### Document section:
REVIEW BY EDWARD MORRIS

The days at issue here are those immediately following the resignation and departure from the White House of Richard Nixon on Aug. 9, 1974, to succeeding president Gerald Ford's controversial pardoning of him on Sept. 8. These were turbulent times, as Barry Werth points out in 31 Days, not simply because of the continuing Watergate scandal, but also because of a faltering national economy, rising oil prices, a potentially explosive clash between Greece and Turkey over Cyprus, and the international and domestic fallout from the war in Vietnam.

Stepping into this morass was an undistinguished former congressman from Michigan whose fate it was to be struck twice by political lightning—first, being elevated to the vice presidency after Spiro Agnew was forced to resign; then, ascending to the presidency when Nixon himself was toppled. During the transition, Ford had to cope with many Nixon holdovers, including the supremely ambitious Henry Kissinger and Alexander Haig. Moreover, there was the lingering problem of what to do with his unrepentant predecessor.

Given such turmoil and the power vacuum it created, it was only natural that political opportunists would move in. Werth subtitles his book: "The Crisis That Gave Us The Government We Have Today." At that time, George H.W. Bush was chairman of the Republican National Committee and eager to become Ford's vice president (a post that ultimately went to Nelson Rockefeller); Donald Rumsfeld, who also aspired to the vice presidency, was ambassador to NATO; Richard Cheney was his deputy, later to be Ford's chief of staff; Richard Perle was an aide to hawkish Democratic senator Henry "Scoop" Jackson; and Ronald Reagan was still governor of California. All these figures were considerably to the right of the congenitally moderate and accommodating Ford.

Initially, Ford's openness and congeniality won over both the country and a Congress that was overjoyed to be rid of the tainted Nixon. But when Ford announced—against the advice of many of his counselors—that he was pardoning his predecessor, the honeymoon was over and the stage was set for his defeat three years hence by the upstart Jimmy Carter.

Edward Morris reviews from Nashville.

### Provided data:
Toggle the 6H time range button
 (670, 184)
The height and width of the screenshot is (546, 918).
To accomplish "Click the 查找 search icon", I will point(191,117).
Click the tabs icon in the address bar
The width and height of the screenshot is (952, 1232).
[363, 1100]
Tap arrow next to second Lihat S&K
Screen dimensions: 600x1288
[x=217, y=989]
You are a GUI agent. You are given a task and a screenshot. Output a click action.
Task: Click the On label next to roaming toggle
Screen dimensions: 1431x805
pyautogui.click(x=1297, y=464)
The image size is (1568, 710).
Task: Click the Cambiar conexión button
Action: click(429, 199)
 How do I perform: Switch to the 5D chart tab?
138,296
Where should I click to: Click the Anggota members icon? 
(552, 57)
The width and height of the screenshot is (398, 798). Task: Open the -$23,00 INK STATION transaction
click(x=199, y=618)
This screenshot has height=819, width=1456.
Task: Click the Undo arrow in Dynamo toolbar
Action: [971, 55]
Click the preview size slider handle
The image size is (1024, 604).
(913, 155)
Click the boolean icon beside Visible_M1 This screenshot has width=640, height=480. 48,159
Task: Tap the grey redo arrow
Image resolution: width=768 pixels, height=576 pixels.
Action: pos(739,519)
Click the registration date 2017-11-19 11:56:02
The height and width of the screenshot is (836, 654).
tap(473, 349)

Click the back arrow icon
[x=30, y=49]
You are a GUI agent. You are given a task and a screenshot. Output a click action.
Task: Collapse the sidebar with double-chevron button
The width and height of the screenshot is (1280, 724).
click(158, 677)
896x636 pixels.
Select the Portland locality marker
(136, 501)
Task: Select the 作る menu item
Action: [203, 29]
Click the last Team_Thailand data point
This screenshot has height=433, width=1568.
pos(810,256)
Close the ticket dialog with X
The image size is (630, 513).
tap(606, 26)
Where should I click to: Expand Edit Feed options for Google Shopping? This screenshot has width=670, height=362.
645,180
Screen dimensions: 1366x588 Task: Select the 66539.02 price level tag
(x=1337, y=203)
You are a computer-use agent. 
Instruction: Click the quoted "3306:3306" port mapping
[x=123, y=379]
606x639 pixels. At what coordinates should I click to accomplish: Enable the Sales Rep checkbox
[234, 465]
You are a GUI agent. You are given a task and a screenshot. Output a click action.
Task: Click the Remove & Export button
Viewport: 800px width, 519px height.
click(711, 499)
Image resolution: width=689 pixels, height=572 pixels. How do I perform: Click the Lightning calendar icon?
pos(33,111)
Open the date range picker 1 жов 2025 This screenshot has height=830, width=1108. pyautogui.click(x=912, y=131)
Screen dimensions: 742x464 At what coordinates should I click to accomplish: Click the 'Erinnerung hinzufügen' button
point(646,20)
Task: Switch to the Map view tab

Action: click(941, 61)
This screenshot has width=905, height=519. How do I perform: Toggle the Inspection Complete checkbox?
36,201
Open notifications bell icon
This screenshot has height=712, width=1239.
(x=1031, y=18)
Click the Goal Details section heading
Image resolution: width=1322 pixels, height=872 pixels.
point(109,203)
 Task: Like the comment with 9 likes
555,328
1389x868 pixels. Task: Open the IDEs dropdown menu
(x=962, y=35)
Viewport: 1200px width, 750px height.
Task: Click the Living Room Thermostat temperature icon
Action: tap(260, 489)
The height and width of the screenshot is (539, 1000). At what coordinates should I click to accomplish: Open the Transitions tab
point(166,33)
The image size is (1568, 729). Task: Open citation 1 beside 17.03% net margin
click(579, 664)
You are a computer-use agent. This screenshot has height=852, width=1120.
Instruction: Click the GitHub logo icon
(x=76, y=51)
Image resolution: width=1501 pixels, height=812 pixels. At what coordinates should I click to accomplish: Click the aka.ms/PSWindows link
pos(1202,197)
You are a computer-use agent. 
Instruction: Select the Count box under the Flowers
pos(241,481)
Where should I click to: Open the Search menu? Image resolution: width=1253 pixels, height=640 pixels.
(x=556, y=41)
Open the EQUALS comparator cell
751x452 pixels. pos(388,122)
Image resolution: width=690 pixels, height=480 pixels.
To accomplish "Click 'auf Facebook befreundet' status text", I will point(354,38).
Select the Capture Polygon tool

### What to work on:
**1)** From the book review, reproduce the passage starting with "Given such turmoil" and going on through "and accommodating Ford.".
**2)** Answer these from the book review:
(a) On what date did Gerald Ford pardon Richard Nixon?
(b) Who was chairman of the Republican National Committee at that time?
(c) Who defeated Ford three years after the pardon?

### Solutions in order:
**1)**
Given such turmoil and the power vacuum it created, it was only natural that political opportunists would move in. Werth subtitles his book: "The Crisis That Gave Us The Government We Have Today." At that time, George H.W. Bush was chairman of the Republican National Committee and eager to become Ford's vice president (a post that ultimately went to Nelson Rockefeller); Donald Rumsfeld, who also aspired to the vice presidency, was ambassador to NATO; Richard Cheney was his deputy, later to be Ford's chief of staff; Richard Perle was an aide to hawkish Democratic senator Henry "Scoop" Jackson; and Ronald Reagan was still governor of California. All these figures were considerably to the right of the congenitally moderate and accommodating Ford.

**2)**
(a) Sept. 8 (1974).
(b) George H.W. Bush.
(c) Jimmy Carter.